Obama is a bigger man than JZ

I am busy watching the “we are all fashioned from the same garment” Obama Easter address in which the US president quotes Martin Luther King and refers to Judaism and Christianity in terms of renewal. The video has been posted by a facebook friend, Stephanie Williams, an African-American who stongly believes, along with author Elie Wiesel that “No human race is superior; no religious faith is inferior. All collective judgments are wrong. Only racists make them.”

What a difference from the sectarian cant of George W Bush. This is history in the making, an American president joining two religions while urging progress, unifying while at the same time motivating a search for common ground. Sorry to say, we South African’s don’t have any leaders of the same calibre. Our politics has become parochial, fractured, insular.

If it were not for the Dalai Lama, we would have slipped off the radar completely. The world no longer needs Nelson Mandela, or Thabo Mbeki and leaders like Jacob Zuma are a dime-a-dozen, in places like the DRC and Nigeria. South African politics may as well be Italian politics, there is no longer the unity of purpose or the national resolve. The African Renaissance, along with Mbeki’s reforms have been relegated to an intellectual curiosity as the agrarian revolt lead by Zuma against civil liberties replaces national discourse with the kind of tribalism that has produced dictators in Zimbabwe and Chile.

The only upside to the absurdity of Jacob Zuma — a polygamist, animist and male chauvinist, proclaiming himself king, without much consensus, even within his own party and the resulting split in the ruling party into various factions, are posters plucked on the streets of Johannesburg – ANC – Made in China. Zuma is the Big Fish.

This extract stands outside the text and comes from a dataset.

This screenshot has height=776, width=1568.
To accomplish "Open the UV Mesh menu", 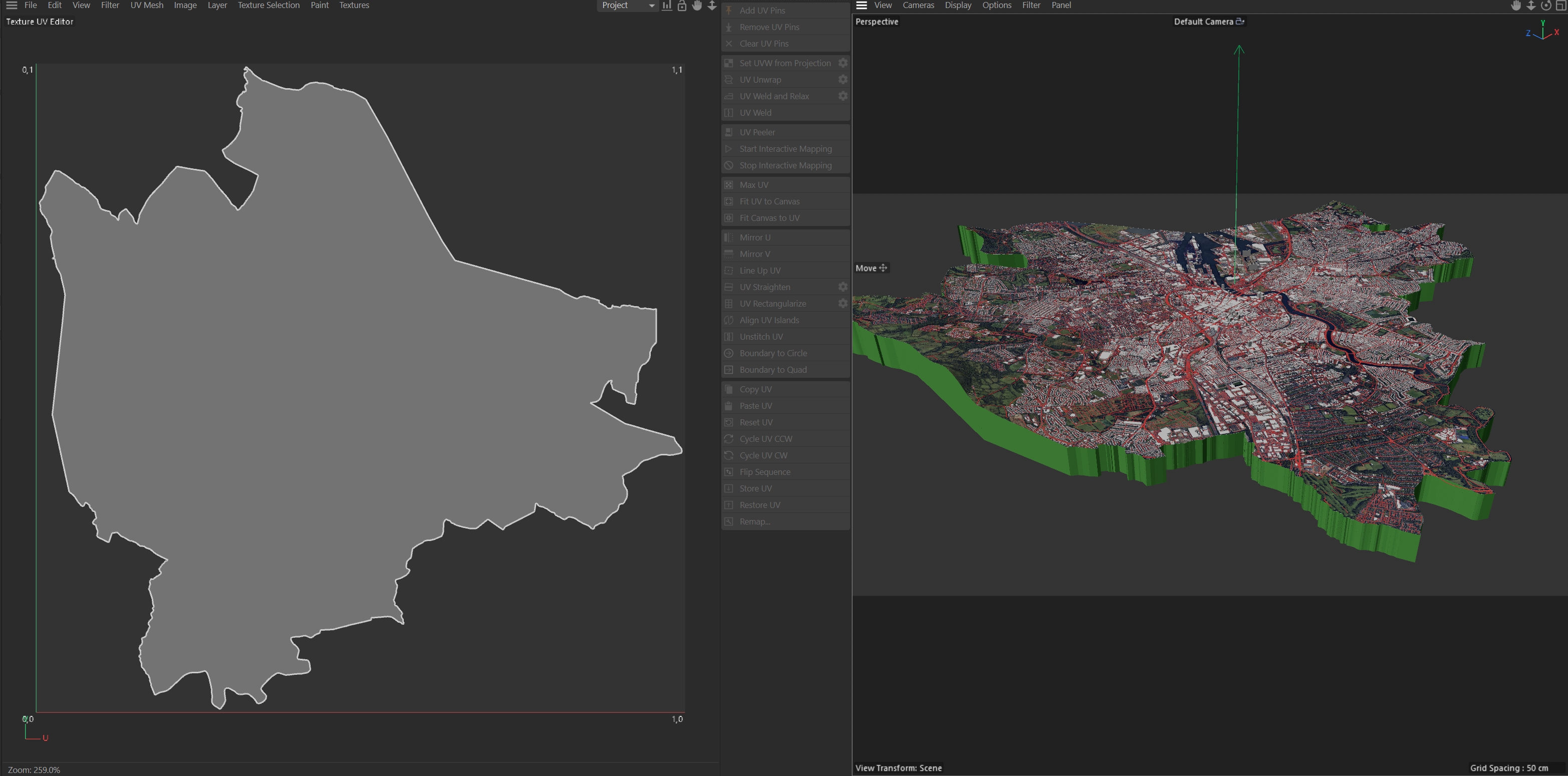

Last week I sat in the Cape High Court, painfully listening to attorneys debate the relative merits of the Dalai Lama’s visa application. After considerable genuflecting and urging by the silks acting for the Tibetan Friendship Soceity, — a denial of such an applicaiton would surely result in a “stain” on our democracy, and send the signal to the world that South Africa was not interested in peace, the court ruled in favour of the state. It would appear Peace has nothing to do with religion, and the Dalai Lama is just another mortal. Why, he may as well be a tourist from South London for all we care. The court deserves to be reprimanded for treating issues of faith with such disdain.

There is no urgent and pressing reason to restore basic freedoms – freedom of association, freedom of religion, freedom of movement? Buddhists can be denied access to their religious leaders. Catholics can be prevented from receiving Holy Mass. Jews are not entitled to Shabbat. Muslims have no intrinsic right to call others to prayer.

This is the monolithic SA apartheid state resurrected, and barely a decade after the struggle ended, no different from the police state of Vorster or Botha.I am ashamed to be a South African, to see our most fundamental liberties trashed by our government, our legal system nothing more than a petty bureaucrat, liberty denied with the stroke of a pen.

To think not so long ago, we were part of a mass democratic movement whose religious leaders joined in the fight against racism while the entire world looked towards Mandela for guidance. Has it all really come down to who did what in which bedroom, and the JZ shower scene? No, faith has a funny way of exposing the bare essential. This is not about how many wives JZ has, or what one believes about HIV/AIDS but about whether anyone in the ANC gives a damn about freedom.

Time to migrate to a petty bantustan in the kalahari, where at least their is no pretense at being part of civilisation, or being a member of those nations which enjoy fundamental human rights.